Ghost…Our modern English word comes from Old English gast, which meant “breath; good or bad spirit, angel, demon; person, man, human being.” Though the origins are a bit murky, it’s thought that gast, along with similar words in other Germanic languages, is from the ancient root gheis, which is used to form all sorts of words that convey excitement, fear, or amazement.

Early English translations of the Bible chose to use the word Ghost to render spiritus, the Latin word used to describe not only the soul but the Holy Spirit. So Holy Ghost is one of the few surviving phrases that use ghost in that particular way. Otherwise, the notion of “the disembodied spirit of a deceased person” is the more original sense of the word and has been its primary meaning since the 14th century. It’s certainly interesting to note in that Old English gast, though, that it could be used to describe so many things that go beyond the corporeal.

It’s also interesting to note that in most Indo-European languages, the same words are used to describe both the human spirit and supernatural elements. So whether or not you believe in ghosts that haunt a place, the word is actually linked firmly to the human soul or spirit…and I daresay you DO believe in that! Which I will be considering more fully the next time someone asks if I believe in ghosts. 😉 How about you? Where do you come down on the question?

Word of the Week – Demon

Word of the Week – Demon

We’re continuing our October look into spooky words today…with demon. I don’t know about you, but for me, this word conjures up a WHOLE different level of fear. Ghosts and spooks are words assigned to human spirits, but demon…that’s a whole different supernatural level, and one that invokes evil.

Right?

Um…well…if we’re looking at the history of the word, it actually isn’t so cut and dry!

The English word demon, which dates from 1200 as “an evil spirit, a malignant supernatural being, a devil” is taken directly from the Latin and Greek daemon, which means ANY spirit, good or bad, and sometimes used to describe human souls as well. So how did the English come to associate it solely with the evil side?

It’s because the Greek daemon is the word used in the Bible for “unclean spirits,” and Jewish authors also used it in Greek versions of the Old Testament books for “false gods.” Though Greek speakers never would have ONLY used it in this sense…we weren’t Greek speakers, LOL. So demon came to be applied solely to the evil side of the supernatural.
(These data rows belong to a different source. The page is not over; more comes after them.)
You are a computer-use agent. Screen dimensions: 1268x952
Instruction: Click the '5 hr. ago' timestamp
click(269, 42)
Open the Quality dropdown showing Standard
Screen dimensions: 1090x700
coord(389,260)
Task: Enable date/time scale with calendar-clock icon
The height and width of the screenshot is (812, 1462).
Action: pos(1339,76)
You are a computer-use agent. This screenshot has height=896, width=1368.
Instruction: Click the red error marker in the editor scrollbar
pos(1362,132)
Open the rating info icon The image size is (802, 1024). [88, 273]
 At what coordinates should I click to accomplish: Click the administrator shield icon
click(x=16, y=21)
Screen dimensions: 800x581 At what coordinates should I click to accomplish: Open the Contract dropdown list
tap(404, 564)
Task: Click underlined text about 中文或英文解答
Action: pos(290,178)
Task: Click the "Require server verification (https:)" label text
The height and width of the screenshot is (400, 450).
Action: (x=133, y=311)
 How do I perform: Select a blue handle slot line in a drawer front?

Occasionally writers or academics will want to use the word in the original Greek or Latin sense, especially when translating, so will interject that extra ‘a’ into the word and make it daemon to differentiate.

Word of the Week – Spooky

Word of the Week – Spooky

It’s October! So I thought it would be fun to take a look at some of the words you’re going to be encountering in this season. Whether you celebrate Halloween or just the harvest (or nothing at all), I think you’ll agree that the etymologies this month are interesting!

Today we’re taking a look at spooky . . . which means really, we’re taking a look at spook, since that’s what it’s a form of. Spook dates from 1801 and is taken from the Germanic. The fun thing is that pretty much all Germanic languages have a work very similar to spook, but the meanings include not only the primary “ghost,” but also, “scarecrow” and “joke.”

In 1942 it began to be applied to spies–presumably because of their abilities to appear and vanish again.